• The exercise: Return everything in the scalarization patch review from "From an SRA" down to "a MEM_REF then?).", copied word for word.

From an SRA analysis perspective I wonder if you can produce a
fix that doesn't depend on the earlier patches in this series?
It might be as "simple" as, in completely_scalarize, for
FIELD_DECLs with following padding to artificially enlarge
the field (I wonder if we can do w/o the 'ref' arg to
scalarize_elem for that - we'd build a MEM_REF then?).

Thanks,
Richard.

> Thanks,
> 
> Martin
> 
> 2019-12-13  Martin Jambor  <mjambor@suse.cz>
> 
> 	PR tree-optimization/92486
> 	* tree-sra.c: Include langhooks.h.
> 	(total_scalarization_fill_padding): New function.
> 	(total_skip_all_accesses_until_pos): Also create accesses for padding.
> 	(total_should_skip_creating_access): Pass new parameters to
> 	total_skip_all_accesses_until_pos, update how much area is already
> 	covered in cases of success.
> 	(totally_scalarize_subtree): Track how much of an aggregate is
> 	covered, create accesses for trailing padding.
> ---
>  gcc/tree-sra.c | 102 ++++++++++++++++++++++++++++++++++++++++++++-----
>  1 file changed, 92 insertions(+), 10 deletions(-)

• Raw records:
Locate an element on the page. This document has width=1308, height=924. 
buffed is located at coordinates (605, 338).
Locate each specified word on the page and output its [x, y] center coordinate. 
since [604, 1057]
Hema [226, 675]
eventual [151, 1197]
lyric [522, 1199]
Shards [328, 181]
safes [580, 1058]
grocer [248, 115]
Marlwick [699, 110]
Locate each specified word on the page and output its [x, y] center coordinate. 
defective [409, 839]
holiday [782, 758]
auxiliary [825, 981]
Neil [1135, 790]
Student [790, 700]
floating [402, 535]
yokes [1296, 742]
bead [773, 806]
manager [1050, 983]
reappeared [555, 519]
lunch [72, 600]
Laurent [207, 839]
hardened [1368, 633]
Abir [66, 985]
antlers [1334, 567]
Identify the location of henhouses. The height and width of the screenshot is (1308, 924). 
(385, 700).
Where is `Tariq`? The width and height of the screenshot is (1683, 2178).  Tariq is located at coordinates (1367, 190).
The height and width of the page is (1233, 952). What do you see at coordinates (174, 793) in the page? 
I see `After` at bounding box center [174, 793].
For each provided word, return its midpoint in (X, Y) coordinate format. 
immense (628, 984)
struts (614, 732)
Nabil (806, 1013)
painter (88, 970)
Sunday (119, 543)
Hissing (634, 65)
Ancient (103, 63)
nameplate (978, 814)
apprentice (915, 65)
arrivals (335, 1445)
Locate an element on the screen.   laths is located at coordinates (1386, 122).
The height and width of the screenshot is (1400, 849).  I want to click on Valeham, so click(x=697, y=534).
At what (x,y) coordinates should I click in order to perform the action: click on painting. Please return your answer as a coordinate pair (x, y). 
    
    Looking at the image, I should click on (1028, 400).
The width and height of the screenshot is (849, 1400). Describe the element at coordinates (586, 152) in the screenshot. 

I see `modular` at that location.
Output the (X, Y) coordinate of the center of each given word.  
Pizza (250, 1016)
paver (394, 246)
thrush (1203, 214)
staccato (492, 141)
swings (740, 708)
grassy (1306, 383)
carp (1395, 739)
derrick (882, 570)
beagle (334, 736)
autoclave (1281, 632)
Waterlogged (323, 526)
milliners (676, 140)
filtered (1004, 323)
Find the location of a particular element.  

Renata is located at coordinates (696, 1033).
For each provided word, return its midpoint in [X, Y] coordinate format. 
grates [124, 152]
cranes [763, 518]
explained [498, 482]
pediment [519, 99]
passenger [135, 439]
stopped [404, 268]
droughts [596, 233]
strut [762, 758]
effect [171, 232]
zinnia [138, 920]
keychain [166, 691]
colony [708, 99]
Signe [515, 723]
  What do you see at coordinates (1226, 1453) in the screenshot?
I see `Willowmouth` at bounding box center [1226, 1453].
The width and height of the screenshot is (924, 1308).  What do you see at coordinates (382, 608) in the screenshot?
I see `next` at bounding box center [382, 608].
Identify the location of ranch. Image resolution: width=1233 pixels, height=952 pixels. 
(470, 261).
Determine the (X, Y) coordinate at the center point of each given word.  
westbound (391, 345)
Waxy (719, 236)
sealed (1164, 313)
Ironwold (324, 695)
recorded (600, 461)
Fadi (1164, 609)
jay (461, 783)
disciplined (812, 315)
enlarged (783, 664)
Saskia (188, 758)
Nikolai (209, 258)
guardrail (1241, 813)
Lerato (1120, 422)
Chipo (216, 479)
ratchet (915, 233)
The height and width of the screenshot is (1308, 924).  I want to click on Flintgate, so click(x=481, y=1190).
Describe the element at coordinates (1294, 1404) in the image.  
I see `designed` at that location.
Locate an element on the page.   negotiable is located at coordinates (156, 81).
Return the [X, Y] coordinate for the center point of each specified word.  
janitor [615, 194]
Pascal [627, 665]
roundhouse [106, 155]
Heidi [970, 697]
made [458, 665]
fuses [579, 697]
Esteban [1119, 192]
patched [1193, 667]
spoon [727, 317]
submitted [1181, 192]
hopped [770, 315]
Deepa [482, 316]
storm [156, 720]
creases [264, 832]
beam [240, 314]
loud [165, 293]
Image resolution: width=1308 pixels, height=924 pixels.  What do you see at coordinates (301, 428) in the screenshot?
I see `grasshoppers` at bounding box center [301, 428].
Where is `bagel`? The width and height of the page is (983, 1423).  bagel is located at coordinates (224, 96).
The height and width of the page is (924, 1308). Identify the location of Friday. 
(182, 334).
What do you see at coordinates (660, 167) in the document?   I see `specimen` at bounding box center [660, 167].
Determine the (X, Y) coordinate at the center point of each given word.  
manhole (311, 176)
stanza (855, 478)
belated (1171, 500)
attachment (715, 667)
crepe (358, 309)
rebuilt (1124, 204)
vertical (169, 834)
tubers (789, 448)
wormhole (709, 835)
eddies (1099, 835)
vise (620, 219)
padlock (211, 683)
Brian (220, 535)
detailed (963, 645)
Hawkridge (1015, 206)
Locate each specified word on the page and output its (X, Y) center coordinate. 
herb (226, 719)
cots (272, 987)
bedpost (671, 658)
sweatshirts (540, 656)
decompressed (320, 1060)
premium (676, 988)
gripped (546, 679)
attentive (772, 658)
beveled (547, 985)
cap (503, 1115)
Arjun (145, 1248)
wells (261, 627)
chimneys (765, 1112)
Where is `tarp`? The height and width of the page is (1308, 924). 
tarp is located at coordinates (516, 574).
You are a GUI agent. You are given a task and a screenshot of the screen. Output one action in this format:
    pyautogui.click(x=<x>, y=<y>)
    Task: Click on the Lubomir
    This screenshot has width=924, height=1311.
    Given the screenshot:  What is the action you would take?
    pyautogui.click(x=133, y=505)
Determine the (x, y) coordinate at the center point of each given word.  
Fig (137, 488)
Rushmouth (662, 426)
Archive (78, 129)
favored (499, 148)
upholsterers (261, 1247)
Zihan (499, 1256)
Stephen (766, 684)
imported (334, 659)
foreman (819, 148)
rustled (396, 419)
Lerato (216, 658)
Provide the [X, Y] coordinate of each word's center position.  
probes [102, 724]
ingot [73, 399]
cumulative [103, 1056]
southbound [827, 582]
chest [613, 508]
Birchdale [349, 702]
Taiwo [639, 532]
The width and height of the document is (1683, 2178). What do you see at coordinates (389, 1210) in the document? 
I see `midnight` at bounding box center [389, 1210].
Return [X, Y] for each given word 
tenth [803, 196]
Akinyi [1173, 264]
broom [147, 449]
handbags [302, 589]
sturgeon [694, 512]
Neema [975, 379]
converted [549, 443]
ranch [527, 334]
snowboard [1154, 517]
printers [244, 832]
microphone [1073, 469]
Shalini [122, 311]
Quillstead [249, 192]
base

• Worked solution:
From an SRA analysis perspective I wonder if you can produce a
fix that doesn't depend on the earlier patches in this series?
It might be as "simple" as, in completely_scalarize, for
FIELD_DECLs with following padding to artificially enlarge
the field (I wonder if we can do w/o the 'ref' arg to
scalarize_elem for that - we'd build a MEM_REF then?).